WEDNESDAY 21 SEPTEMBER – Heading back to the main road we see a fallen sign beside the track.  Steve picks it up and reads “Aborigine freehold land. No entry. Penalty $1000”.  Call in to the Devils Marbles to take a few photos; camping fees are now $3.30 (£1.50) pp.  We plan to stop at Wauchope (pronounced walk-up) where the caravan park is $6 (£2.70) per person unpowered and they have a swimming pool.  Unfortunately the campsite is just a huge gravel car park with no shade so we continue. Wycliffe Well is famous for UFO spotting.  There are alien figures and paintings outside the building and lots of info in the restaurant.  The Big4 campsite is $20 (£9) unpowered, again rather bleak and the swimming pool is indoors.  Their fuel is a bit cheaper than Wauchope at $1.57.  120km N of Ti Tree we see a sign pointing east to at WW11 staging post.  It’s a good dirt track taking us well away from the road then veering off to the left.  The signboard explains that this site was used for vehicles travelling from Alice to Darwin.  There would have been mess buildings, ablutions blocks and a canteen.  All that remains are the concrete pads; just perfect for parking on and there’s even a bit of shade.  We take the old Sergeants Mess block, in between the Officers mess and the recreation room!   We’re on the banks of a very wide river but it’s completely dried up leaving just a sandy bed with trees growing.  Spend a very pleasant day at our own naturist retreat with surprisingly few flies.  With absolutely no light pollution the stars are magnificent, don’t think we have ever seen so many, and the Milky Way is really clear.
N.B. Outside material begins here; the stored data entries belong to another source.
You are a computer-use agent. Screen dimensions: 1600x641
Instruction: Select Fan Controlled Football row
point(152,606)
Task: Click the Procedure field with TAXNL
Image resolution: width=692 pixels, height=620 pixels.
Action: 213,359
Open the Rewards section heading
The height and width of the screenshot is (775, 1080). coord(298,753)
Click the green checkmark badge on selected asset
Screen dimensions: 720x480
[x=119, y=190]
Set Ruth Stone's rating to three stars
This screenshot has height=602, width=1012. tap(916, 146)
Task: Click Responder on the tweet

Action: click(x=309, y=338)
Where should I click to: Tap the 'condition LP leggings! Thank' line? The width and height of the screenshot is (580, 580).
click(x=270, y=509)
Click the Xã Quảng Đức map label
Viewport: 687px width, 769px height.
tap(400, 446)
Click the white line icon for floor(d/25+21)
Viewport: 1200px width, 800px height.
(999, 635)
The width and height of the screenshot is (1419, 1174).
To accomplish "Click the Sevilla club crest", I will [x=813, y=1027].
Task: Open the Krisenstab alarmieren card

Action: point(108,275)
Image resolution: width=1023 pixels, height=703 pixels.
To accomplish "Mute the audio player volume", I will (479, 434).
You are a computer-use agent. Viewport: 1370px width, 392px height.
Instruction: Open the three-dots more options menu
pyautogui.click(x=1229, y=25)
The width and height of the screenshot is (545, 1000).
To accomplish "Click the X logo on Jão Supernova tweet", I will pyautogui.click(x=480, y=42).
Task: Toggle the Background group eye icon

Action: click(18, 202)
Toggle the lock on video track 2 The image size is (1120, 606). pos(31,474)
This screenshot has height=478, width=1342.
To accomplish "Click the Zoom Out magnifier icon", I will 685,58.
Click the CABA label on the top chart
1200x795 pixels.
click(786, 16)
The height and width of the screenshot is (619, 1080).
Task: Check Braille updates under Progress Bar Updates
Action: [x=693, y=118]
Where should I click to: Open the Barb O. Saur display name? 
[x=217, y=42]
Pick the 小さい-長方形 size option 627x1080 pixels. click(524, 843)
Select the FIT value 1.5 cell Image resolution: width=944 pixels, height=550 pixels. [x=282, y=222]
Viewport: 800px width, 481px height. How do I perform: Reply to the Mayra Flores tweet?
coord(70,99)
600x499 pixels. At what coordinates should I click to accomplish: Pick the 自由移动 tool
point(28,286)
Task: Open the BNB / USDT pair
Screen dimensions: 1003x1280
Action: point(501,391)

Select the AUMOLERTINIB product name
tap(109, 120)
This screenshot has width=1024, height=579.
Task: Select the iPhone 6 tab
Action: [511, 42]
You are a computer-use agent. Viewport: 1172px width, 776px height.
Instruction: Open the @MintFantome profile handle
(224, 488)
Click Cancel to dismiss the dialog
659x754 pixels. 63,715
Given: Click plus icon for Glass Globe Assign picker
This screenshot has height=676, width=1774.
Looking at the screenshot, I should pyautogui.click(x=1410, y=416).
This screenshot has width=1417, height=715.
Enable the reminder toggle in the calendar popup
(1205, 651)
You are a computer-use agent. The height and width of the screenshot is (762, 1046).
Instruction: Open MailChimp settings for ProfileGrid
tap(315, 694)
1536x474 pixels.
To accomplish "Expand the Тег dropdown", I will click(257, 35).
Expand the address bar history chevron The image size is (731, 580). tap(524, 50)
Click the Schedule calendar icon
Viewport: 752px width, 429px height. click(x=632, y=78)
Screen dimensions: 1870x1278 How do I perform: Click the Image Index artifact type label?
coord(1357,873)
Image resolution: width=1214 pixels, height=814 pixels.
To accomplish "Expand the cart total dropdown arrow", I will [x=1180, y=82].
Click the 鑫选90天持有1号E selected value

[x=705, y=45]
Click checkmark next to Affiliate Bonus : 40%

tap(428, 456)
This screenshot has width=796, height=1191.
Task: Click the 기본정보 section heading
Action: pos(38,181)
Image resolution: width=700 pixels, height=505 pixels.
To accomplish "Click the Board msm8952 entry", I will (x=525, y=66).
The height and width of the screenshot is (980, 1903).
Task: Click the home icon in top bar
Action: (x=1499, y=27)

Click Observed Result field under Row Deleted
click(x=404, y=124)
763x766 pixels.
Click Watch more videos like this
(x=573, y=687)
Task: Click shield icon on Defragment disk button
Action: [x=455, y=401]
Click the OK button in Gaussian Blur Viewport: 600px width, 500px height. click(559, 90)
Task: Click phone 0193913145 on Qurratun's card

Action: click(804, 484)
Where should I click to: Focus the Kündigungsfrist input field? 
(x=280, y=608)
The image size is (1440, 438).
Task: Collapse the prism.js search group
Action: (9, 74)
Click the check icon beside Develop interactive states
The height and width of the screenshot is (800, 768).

THURSDAY 22 SEPTEMBER – Wake to hear cattle nearby as they pass across the camp.  Roughly between here and Barrow Creek is where a bloke flagged down two Brits in a campervan and murdered them.  We are happy to make it to Barrow Creek without incident.  It has changed a bit since we last passed through.  A cyclone 2 years ago too the roof off the building and also blew away many of the antiques that decorated the outside of the building.  A bit further south we see a campervan pulled over.  It’s a Swedish couple with a flat tyre and not a clue how to go about changing it.  We can see that they have the jack in the wrong place for starters.  They are glad of a bit of help but the biggest problem is that they can’t loosen the wheel nuts.  They tell us it’s a slow puncture but Barrow Creek had no air to pump it up.  They have water; food and shade so we suggest they wait for someone to come along with a compressor then drive on to Ti Tree.  A few kilometres further on Steve realises that the lad was trying to turn the nuts in the wrong direction!  We stop at the town of Ti Tree and check onto the caravan park. It’s a grassy site with a few trees for shade but unfortunately the swimming pool is closed due to an algae problem.  The Swedish couple turn up having only had to wait a few minutes for assistance.  The garage here can do no more to help them but once Steve has explained about the correct way to loosen the nuts they manage to change the tyre and head off to Alice.  It’s amazing that if you have a tyre problem here you still have to drive hundreds of kilometres to get it sorted.  In the afternoon we see a mob of Aboriginals walking across the field and soon afterwards they are sat outside the bar getting drunk, no cheap pastime with beer $4 (£1.80) a can.  Steve drinks the last of our supply of beer.  Tomorrow we are going out to the dry Aboriginal community at Willowra on the edge of the Tanami desert.  Sue, a friend of ours, is teaching there and it will give us a change to see how they live.  There is a strict ban on alcohol and Aboriginals found in possession may be thrown out of the town and white people fined heavily.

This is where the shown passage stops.